Dependencies (installed automatically):

  • FNN — fast k-nearest neighbor search

Quick Start

library(discoCVI)
library(dbscan)

# 1. Generate synthetic data
data   <- make_circles(n_samples = 300, noise = 0.05, factor = 0.4, random_state = 42)
X      <- data$X

# 2. Apply clustering
db_labels <- dbscan(X, eps = 0.2, minPts = 5)$cluster - 1L  # 0 -> -1 for noise
km_labels <- kmeans(X, centers = 2, nstart = 10)$cluster - 1L

# 3. Evaluate
disco_score(X, db_labels)   # -> 0.6900921813
disco_score(X, km_labels)   # -> 0.0270091908

# 4. Per-point scores
scores <- disco_samples(X, db_labels)
summary_disco_scores(scores)

# 5. Visualise
plot_disco_scores(X, db_labels, scores, main = "DBSCAN - DISCO Scores")

# 6. Compare algorithms
compare_clusterings(X, list(DBSCAN = db_labels, KMeans = km_labels))

Function Reference

Core Functions

disco_score(X, labels, min_points = 5)

Returns a single number summarising overall clustering quality.

Argument Type Description
X matrix / data.frame n x p feature matrix
labels integer vector Cluster labels; use -1 for noise
min_points integer k for dc-distance. Default: 5

Returns: Single numeric in [-1, 1].

disco_samples(X, labels, min_points = 5)

Returns per-point scores — useful for identifying problematic points.
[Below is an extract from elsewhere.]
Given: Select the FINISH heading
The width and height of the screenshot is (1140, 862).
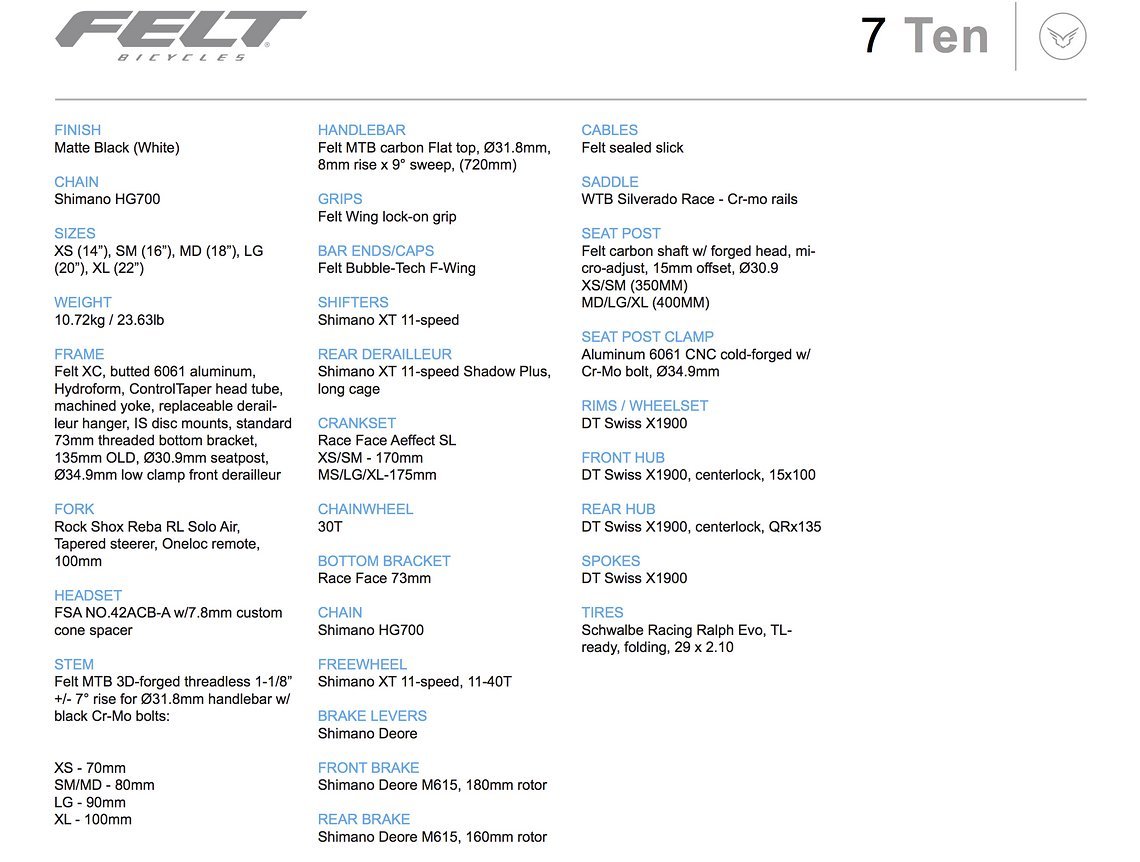Looking at the screenshot, I should pos(78,130).
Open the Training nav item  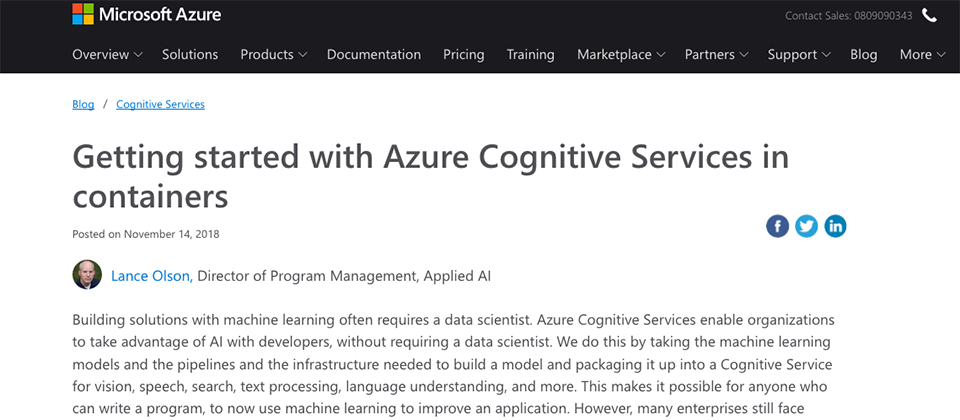click(530, 54)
scores     <- disco_samples(X, labels)
bad_points <- which(scores < 0)

p_cluster(X, labels, min_points, precomputed_dc_dists)

Silhouette-style scores using dc-distances. -1 is treated as a valid cluster here.

p_noise(X, labels, min_points, dc_dists)

Returns list(p_sparse, p_far) for noise points only.

compute_dc_distances(X, min_points = 5)

Returns the n x n DC-distance matrix directly.

D  <- compute_dc_distances(X)
s1 <- p_cluster(D, labels1, precomputed_dc_dists = TRUE)
s2 <- p_cluster(D, labels2, precomputed_dc_dists = TRUE)

Utility Functions

Function Description
make_circles(n, noise, factor, seed) Concentric circles dataset
make_moons(n, noise, seed) Two interleaving crescents
make_blobs(n, centers, std, seed) Gaussian blobs with variable density
plot_disco_scores(X, labels, scores) Red-yellow-green scatter plot
compare_clusterings(X, list(...)) Rank multiple clusterings by DISCO
summary_disco_scores(scores) Mean, median, SD, quantiles, n_negative

Algorithm

Step 1 - Core Distance

k(x) = d_euclidean(x, x_{min_points-1})

Step 2 - Mutual Reachability Distance

dm(x, y) = max( k(x), k(y), d_euclidean(x, y) )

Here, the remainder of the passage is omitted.